At first, our father was able to substitute at the Grass Valley School, but that was an undependable living.  Then he got a permanent job as a government trapper with a reliable pay check: fifty five dollars a month.  One thing in his favor was that he knew how to get around in the outback.  Sherman County was not the same kind of wilderness as that in the Siskiyou Mountains , but it had its rugged country: canyons deep enough to fall into and never be found, both actually and figuratively.  That is what he wanted: not to be found.  He left early in the morning and got home in time for a late dinner after we children had eaten.  Then, muttering to himself, he went out and worked in the garden, or, after electricity was installed in our house, listened to the radio.  What I knew about him came, not from actual experience, but from listening from my bedroom or looking out the window, because I was put to bed before he got home and not gotten up in the morning until after he left for work so I would never have to see him except on Sundays–or more accurately, so he would never have to see me.

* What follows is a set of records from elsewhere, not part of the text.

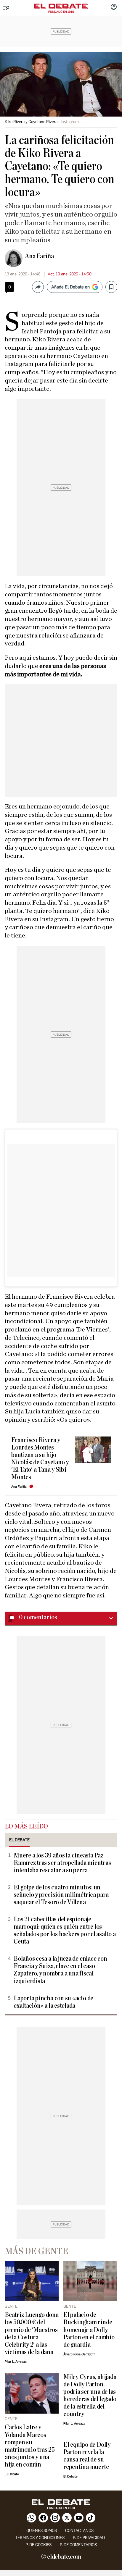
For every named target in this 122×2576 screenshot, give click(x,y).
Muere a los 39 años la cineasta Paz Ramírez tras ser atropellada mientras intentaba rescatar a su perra (62, 1863)
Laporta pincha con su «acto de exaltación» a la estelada (53, 2002)
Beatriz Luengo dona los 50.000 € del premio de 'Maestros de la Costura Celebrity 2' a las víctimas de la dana (32, 2333)
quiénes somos (41, 2530)
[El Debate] (61, 6)
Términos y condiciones (40, 2537)
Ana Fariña (39, 256)
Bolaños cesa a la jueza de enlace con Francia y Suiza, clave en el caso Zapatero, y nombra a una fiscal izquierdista (60, 1969)
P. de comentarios (78, 2544)
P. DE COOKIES (38, 2544)
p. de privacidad (89, 2537)
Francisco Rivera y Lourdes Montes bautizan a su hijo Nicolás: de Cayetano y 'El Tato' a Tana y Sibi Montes (40, 1459)
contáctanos (79, 2530)
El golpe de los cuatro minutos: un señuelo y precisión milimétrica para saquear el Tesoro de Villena (61, 1895)
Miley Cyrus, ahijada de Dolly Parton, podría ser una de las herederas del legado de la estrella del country (89, 2395)
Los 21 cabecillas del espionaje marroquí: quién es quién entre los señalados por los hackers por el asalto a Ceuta (65, 1930)
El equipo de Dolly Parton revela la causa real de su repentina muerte (86, 2455)
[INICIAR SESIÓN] (113, 7)
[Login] (113, 7)
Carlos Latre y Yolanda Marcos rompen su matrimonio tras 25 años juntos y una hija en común (30, 2446)
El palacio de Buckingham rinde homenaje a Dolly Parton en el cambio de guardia (89, 2330)
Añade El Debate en (70, 287)
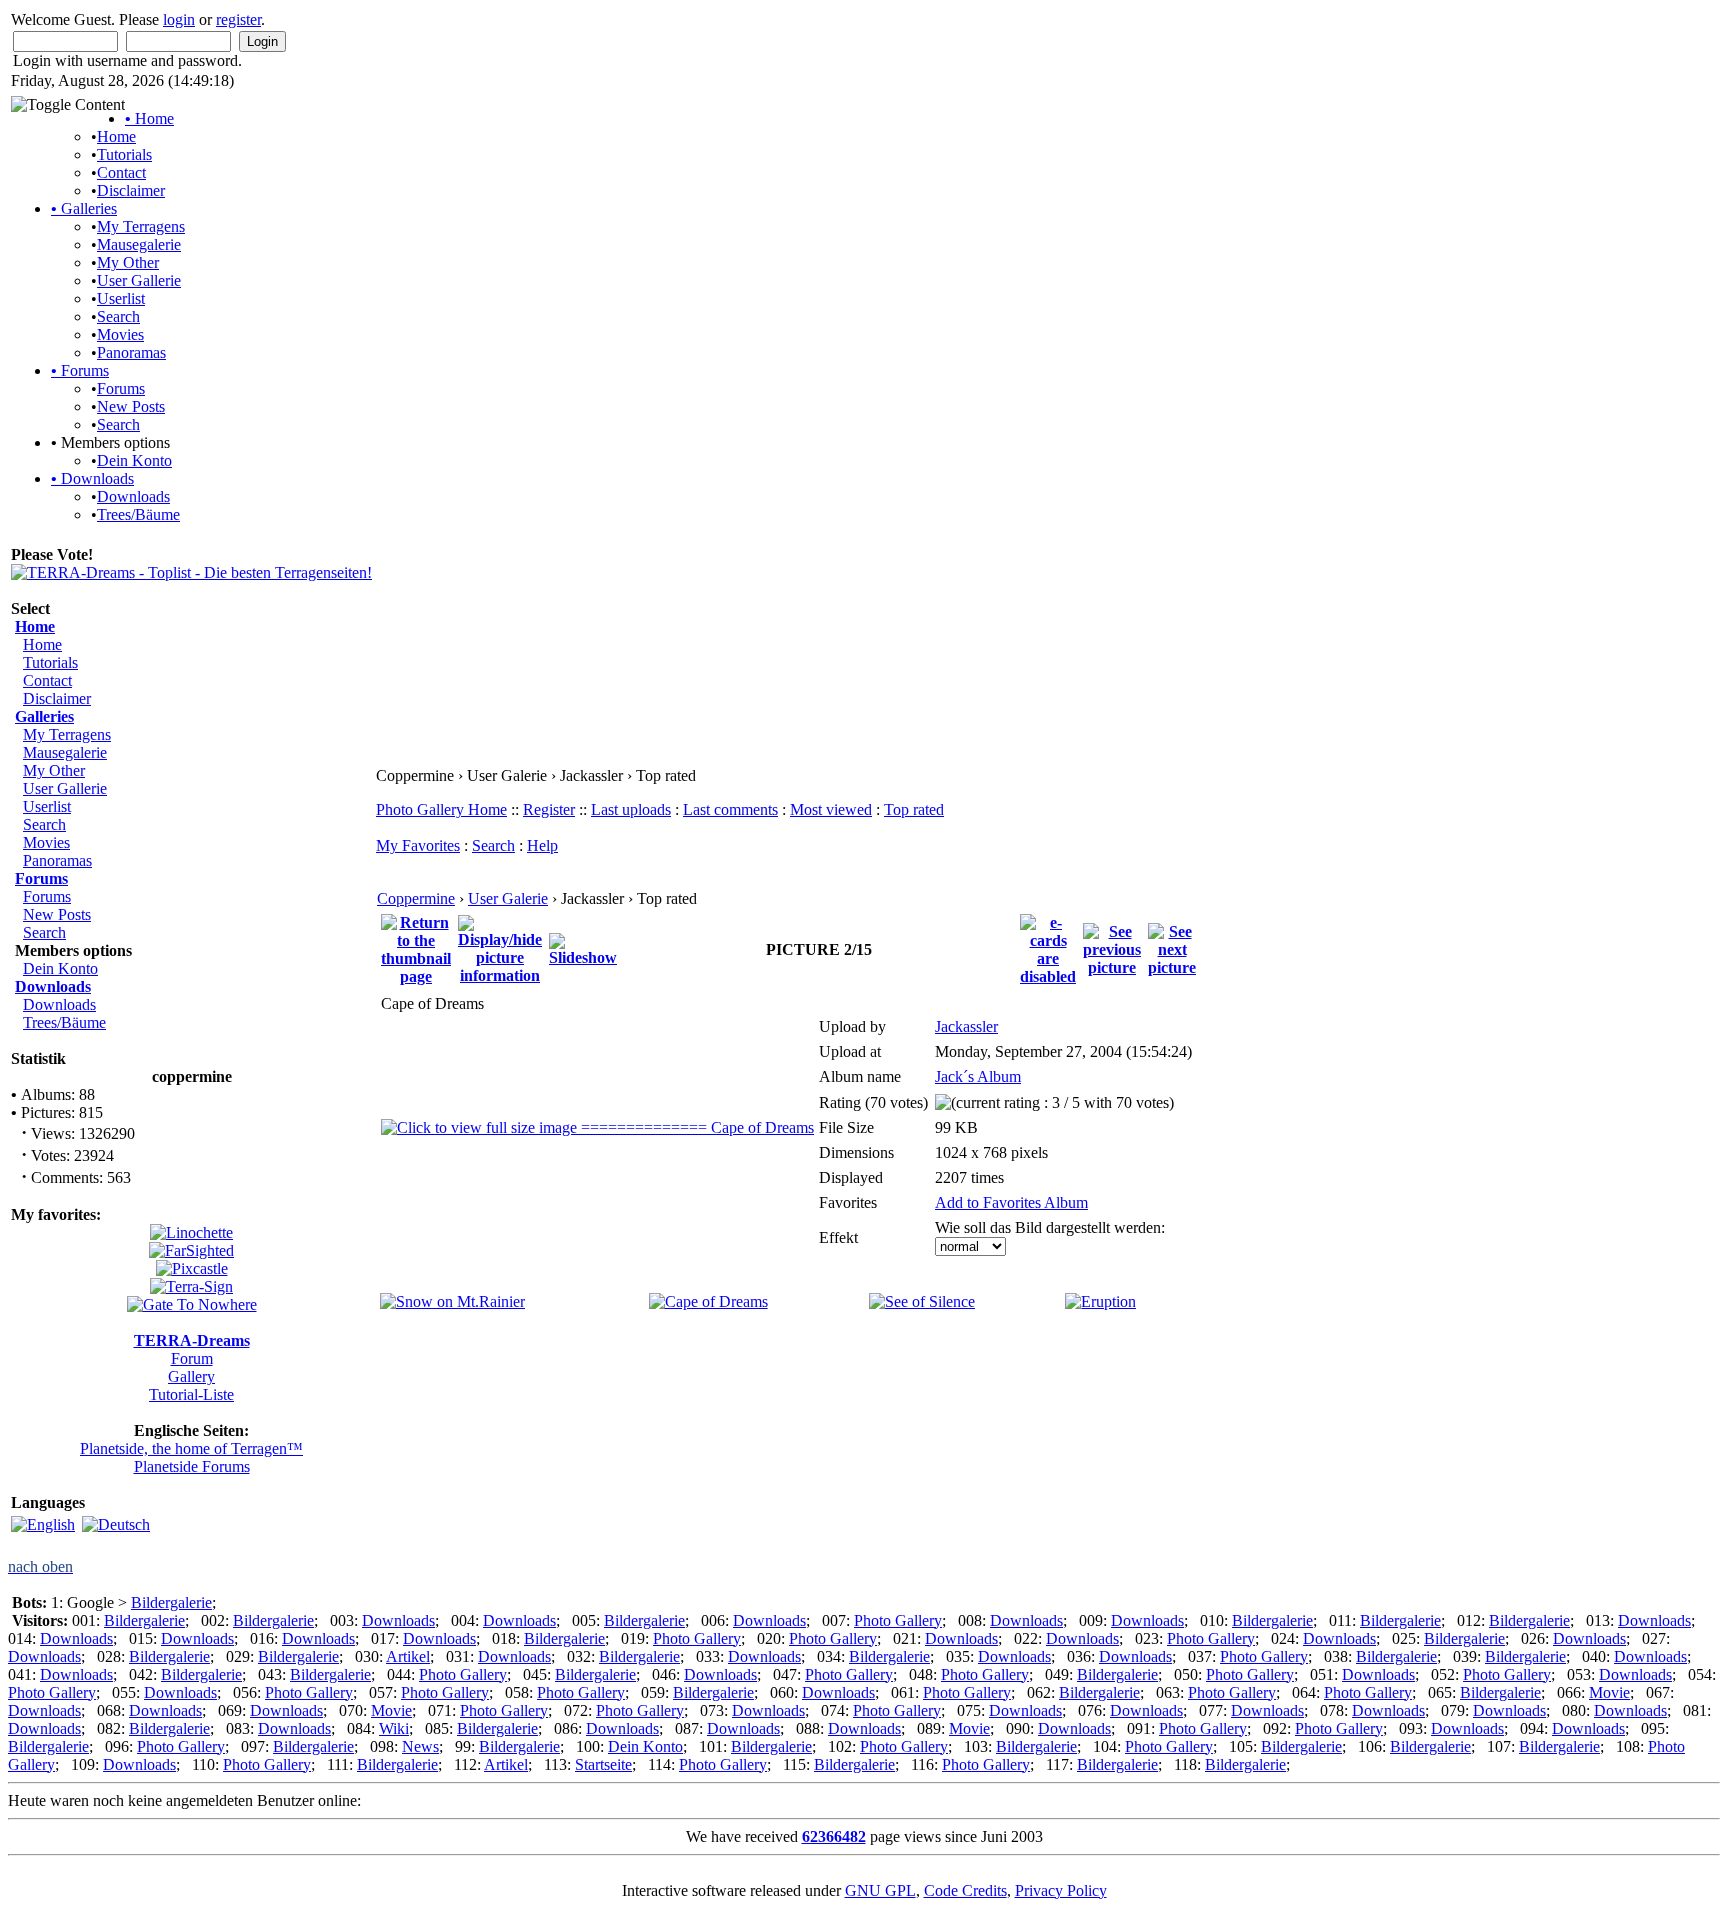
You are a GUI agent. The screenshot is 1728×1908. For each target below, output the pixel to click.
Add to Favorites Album (1011, 1202)
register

In 1939 the government closed its trapping program; Alex had no job. Our family was without any income at all.  We ran up bills at the grocery store and other businesses.  My mother applied for teaching jobs and got one in Camp Sherman, a summer community on the Metolious River near Sisters–a magical place in the Cascade Mountains on the most beautiful of rivers.  It was named Camp Sherman because Sherman County ranchers, made wealthy by the price of wheat during the First World War, had started it by building vacation homes along the river.  That was why mother got the job so easily.  She had a good teaching reputation in Sherman County.

There were also some full time residents in Camp Sherman–enough to have a grade school with six students. Mother took Mary and me with her, so that made eight students.  Gracie, however, was in high school, and there was no high school in Camp Sherman so she had to stay at home in Grass Valley with our father.  She is now 89 and still gets panic attacks over issues of desertion.  Mother was able to pay off all our debts in Grass Valley.  She saved us financially but it was the end of her marriage, such as it was.

After Camp Sherman, we spent two years at Shaniko.  Sometime during our three years away from Grass Valley, Alex moved to Lakeview, seemingly a refuge for Zevely’s.  By some unknown means, probably a loan from his brother Bob, he acquired a service station, grocery store and a motel there. He got re-married to a woman who was beyond the age of child bearing and lived until he was 90 in some semblance of peace.